For an agent that doesn't read skills, paste the ruleset into its system prompt:
npx humanly rules --copy # to clipboard
npx humanly rules # print to stdout
npx humanly rules --out STYLE.mdVerified paths, June 2026. The .agents/skills entry is the cross-tool open standard, read by Codex, Goose, OpenHands and others in one shot.

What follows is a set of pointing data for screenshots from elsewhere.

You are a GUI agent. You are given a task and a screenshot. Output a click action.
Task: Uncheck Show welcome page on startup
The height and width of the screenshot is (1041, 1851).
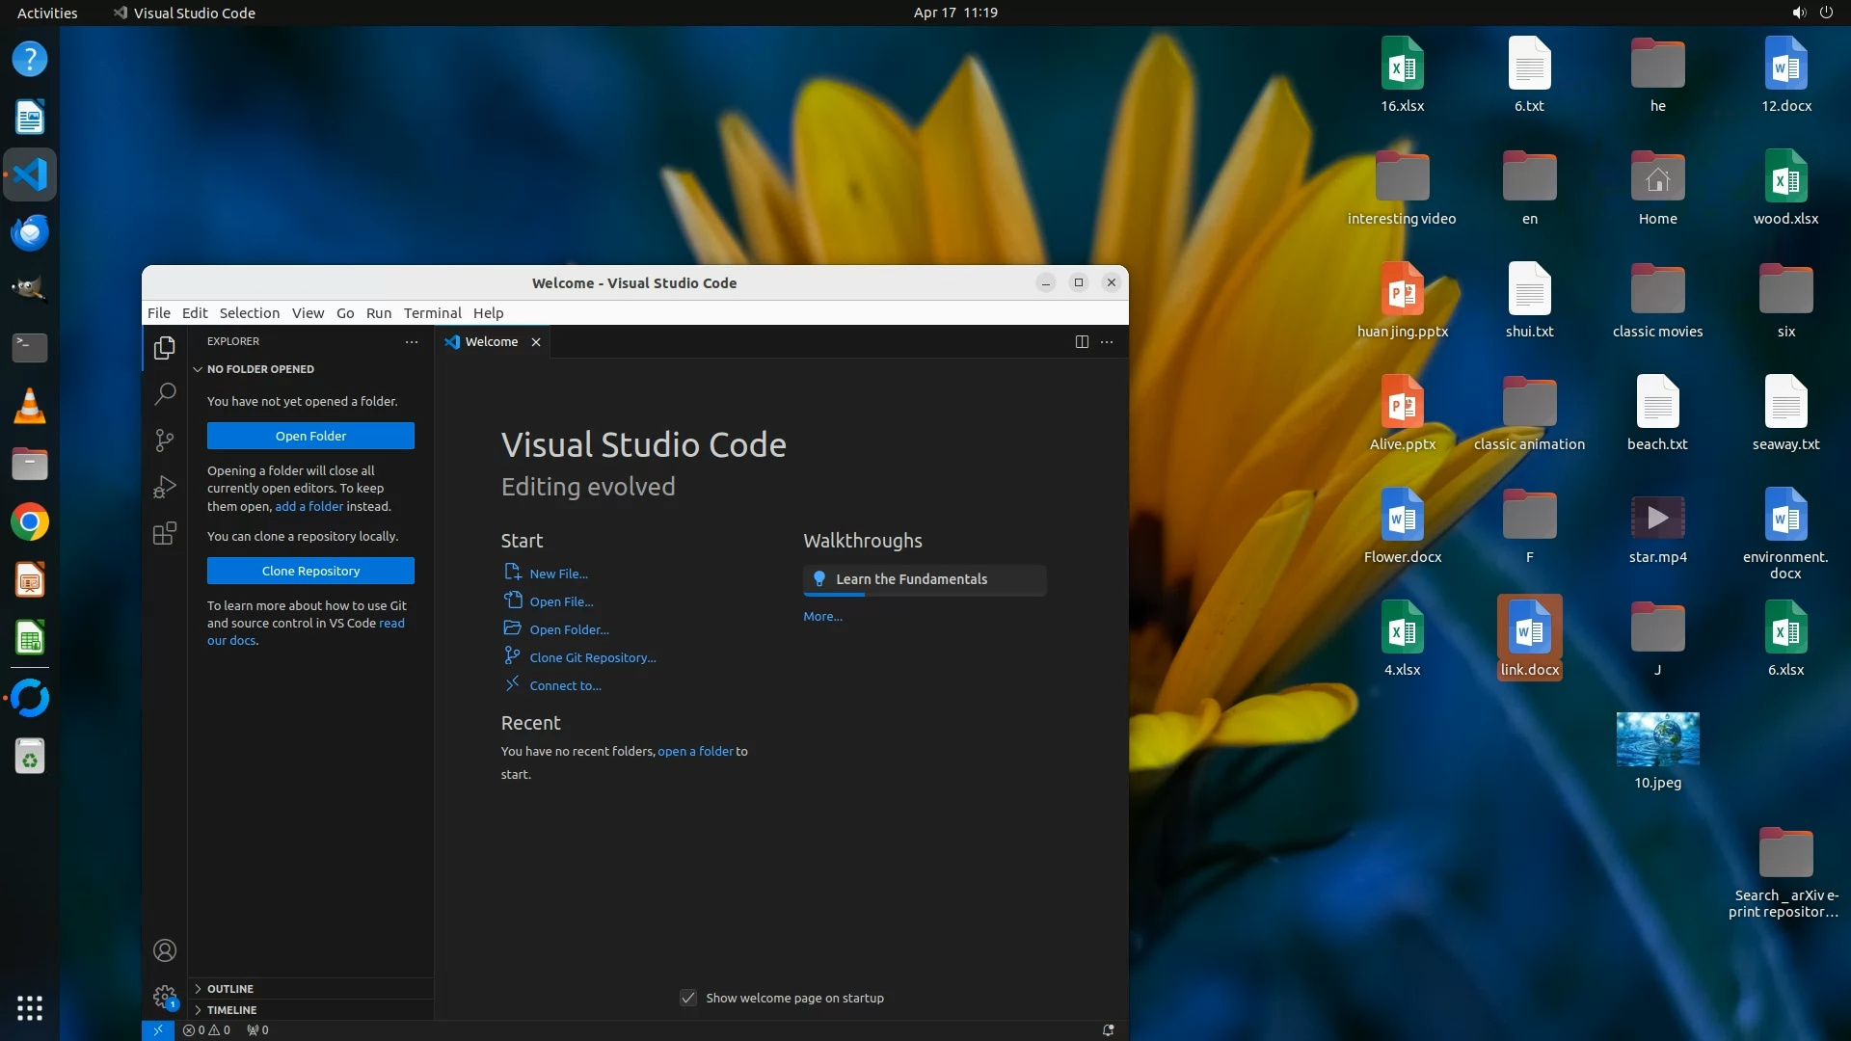click(x=688, y=998)
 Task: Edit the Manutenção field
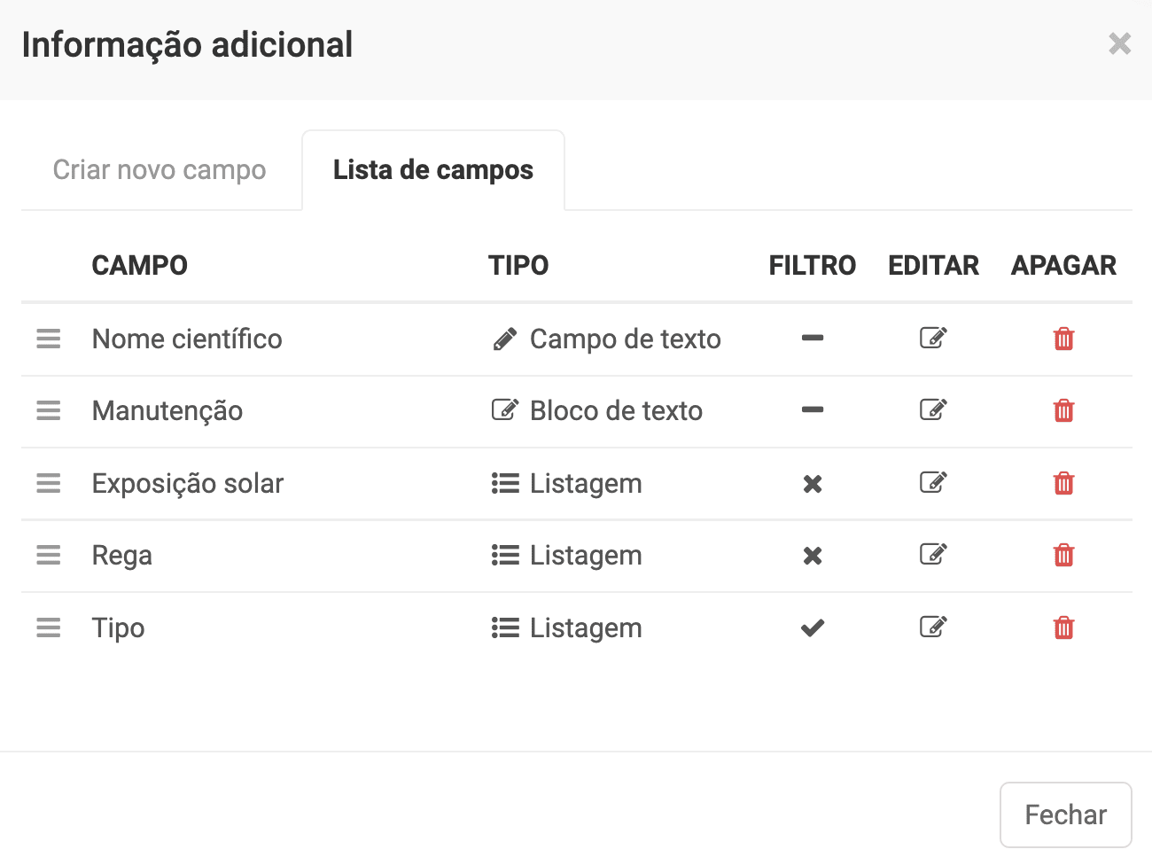click(x=933, y=409)

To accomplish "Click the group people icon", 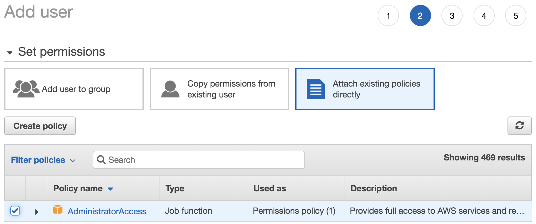I will [26, 89].
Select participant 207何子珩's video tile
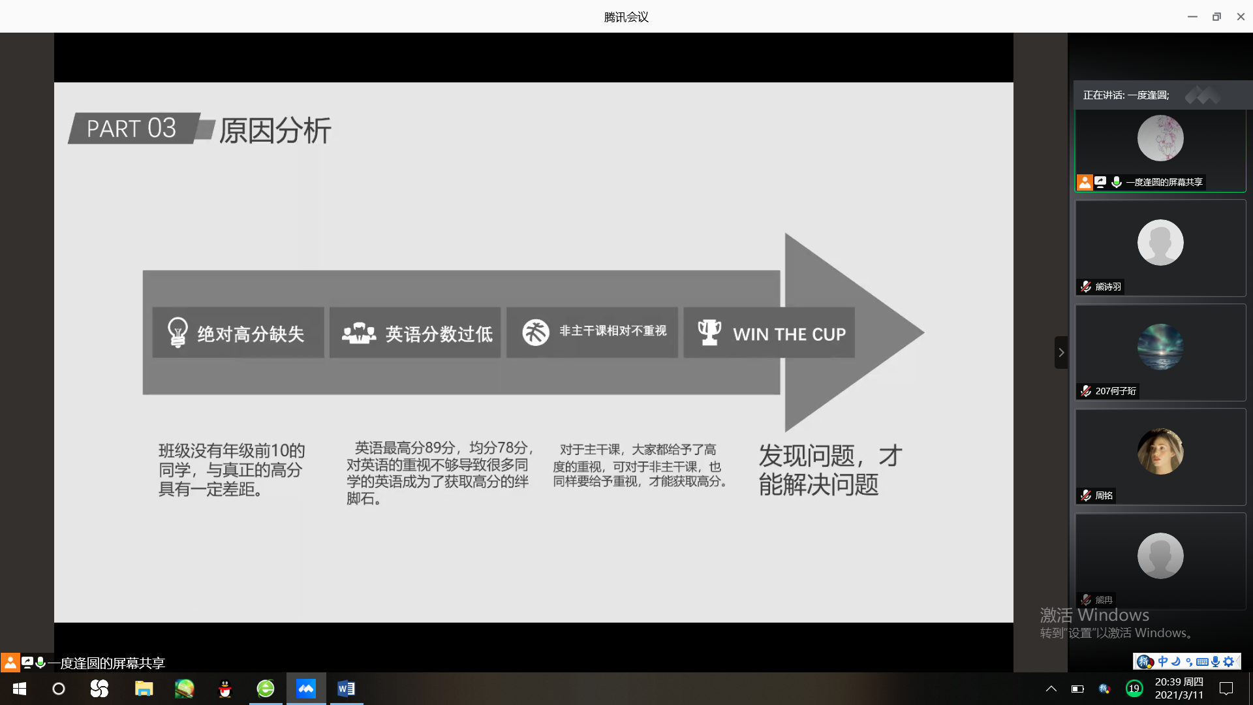This screenshot has height=705, width=1253. (x=1160, y=353)
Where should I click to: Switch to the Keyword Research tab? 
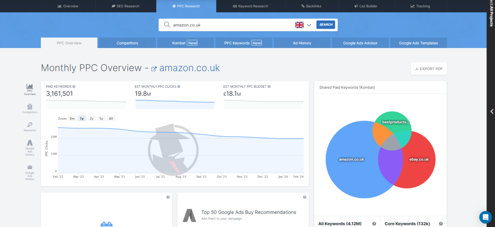250,6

| Tool | Project | Global |
|---|---|---|
.agents/skills (Codex, Goose, OpenHands, standard) |
.agents/skills/ |
~/.agents/skills/ |
| Claude Code | .claude/skills/ |
~/.claude/skills/ |
| Gemini CLI | .gemini/skills/ |
~/.gemini/skills/ |
| GitHub Copilot / VS Code | .github/skills/ |
~/.copilot/skills/ |
| Cursor | .cursor/skills/ |
~/.cursor/skills/ |
| Windsurf | .windsurf/skills/ |
~/.codeium/windsurf/skills/ |
| OpenCode | .opencode/skills/ |
~/.config/opencode/skills/ |
| Cline | .cline/skills/ |
~/.cline/skills/ |
| Roo Code | .roo/skills/ |
~/.roo/skills/ |
| JetBrains Junie | .junie/skills/ |
~/.junie/skills/ |
| Amp | .agents/skills/ |
~/.config/agents/skills/ |
| Kiro | .kiro/skills/ |
~/.kiro/skills/ |
| TRAE | .trae/skills/ |
n/a (project only) |
| Tabnine | .tabnine/agent/skills/ |
~/.tabnine/agent/skills/ |
| Factory (Droid) | .factory/skills/ |
~/.factory/skills/ |
Clone or download this repo and copy the skill folder into any directory from the table:
cp -r src/skill/humanly ~/.claude/skills/ # or any path aboveThat's the whole skill: src/skill/humanly/SKILL.md. Edit it freely.
A skill loads with high salience, so this gives the strongest adherence a prompt-based approach allows. It is not a hard guarantee that a model never slips. Only a tool-side hook (which every agent implements differently, so it isn't portable) can enforce a rule deterministically. humanly keeps the ruleset tight and lets each agent load it as a skill. Overselling would be the exact thing this tool removes.
npm testChecks that the skill loads with all three pillars, init writes one SKILL.md per tool without duplicating, the legacy block is migrated, and remove deletes only our folder while leaving sibling skills intact.